Battles for key farm-state seats in Congress are taking shape after primaries this spring, but there several intraparty battles still to be decided in coming weeks in states such as Missouri, Minnesota and Washington.
The eyes of the nation will be on Missouri’s Aug. 2 primary, where former Gov. Eric Greitens is in a tight race for the GOP nomination to replace retiring GOP Sen. Roy Blunt, a long-time member of the Senate Agriculture Appropriations Subcommittee.
Greitens resigned as governor in 2018 following allegations of sexual misconduct, but polls show him with a slight lead or tied with state Attorney General Eric Schmitt and House Ag Republican Vicky Hartzler, who was endorsed by the Missouri Farm Bureau. GOP Rep. Billy Long is running back in the pack.
Lawyer Lance Kunce, a former Marine, is vying with philanthropist Trudy Busch Valentine for the Democratic nomination. Polls indicate Kunce could run relatively close to Greitens, but he trails badly in hypothetical matchups with Schmitt or Hartzler.
Hartzler rose “through the ranks of Missouri Farm Bureau and has proven time and again that she has what it takes to bring our Missouri values to Washington,” Missouri Farm Bureau President Garrett Hawkins said in announcing the endorsement last week.
In one of several other races that will decide control of the Senate, Colorado businessman Joe O’Dea won the GOP nomination June 28 to take on Senate Agriculture Committee member Michael Bennet in November. O’Dea, who supports abortion rights and says he would be a “Republican Joe Manchin,” defeated the more conservative Ron Hanks.
Democratic donors poured money into Hanks’ race, figuring he would be easier for Bennet to beat.
Another Senate Ag Democrat, Raphael Warnock of Georgia, easily won a primary in May to face former football star Herschel Walker in November. Walker’s GOP opponents included state Ag Commissioner Gary Black.
In House primaries, Donald Trump-supported Mary Miller, a newcomer to the House Ag committee, easily defeated committee veteran Rodney Davis in the GOP primary on July 28.
Miller, who was pitted against Davis as a result of seat redistricting, called her win “a victory for the America First movement” and said it “shows the strength and power of President Trump’s endorsement.” Trump campaigned in the district just ahead of the primary.
Davis, who was first elected in 2012, ranks seventh in seniority among Republicans on House Ag.

• [Challenges]:
1. From the article on farm-state primaries, write out the passage starting with "The eyes of" and going on through "Schmitt or Hartzler.".
2. Answer these questions using the article on farm-state primaries:
(a) Which organization endorsed Vicky Hartzler?
(b) Whom did Joe O'Dea defeat for the Republican nomination in Colorado?
(c) Where does Rodney Davis rank in seniority among Republicans on House Ag?

• [Data section]:
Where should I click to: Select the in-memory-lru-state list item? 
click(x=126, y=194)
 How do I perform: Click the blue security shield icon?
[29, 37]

• [Answers to the tasks]:
1.
The eyes of the nation will be on Missouri’s Aug. 2 primary, where former Gov. Eric Greitens is in a tight race for the GOP nomination to replace retiring GOP Sen. Roy Blunt, a long-time member of the Senate Agriculture Appropriations Subcommittee.
Greitens resigned as governor in 2018 following allegations of sexual misconduct, but polls show him with a slight lead or tied with state Attorney General Eric Schmitt and House Ag Republican Vicky Hartzler, who was endorsed by the Missouri Farm Bureau. GOP Rep. Billy Long is running back in the pack.
Lawyer Lance Kunce, a former Marine, is vying with philanthropist Trudy Busch Valentine for the Democratic nomination. Polls indicate Kunce could run relatively close to Greitens, but he trails badly in hypothetical matchups with Schmitt or Hartzler.

2.
(a) The Missouri Farm Bureau.
(b) Ron Hanks.
(c) Seventh.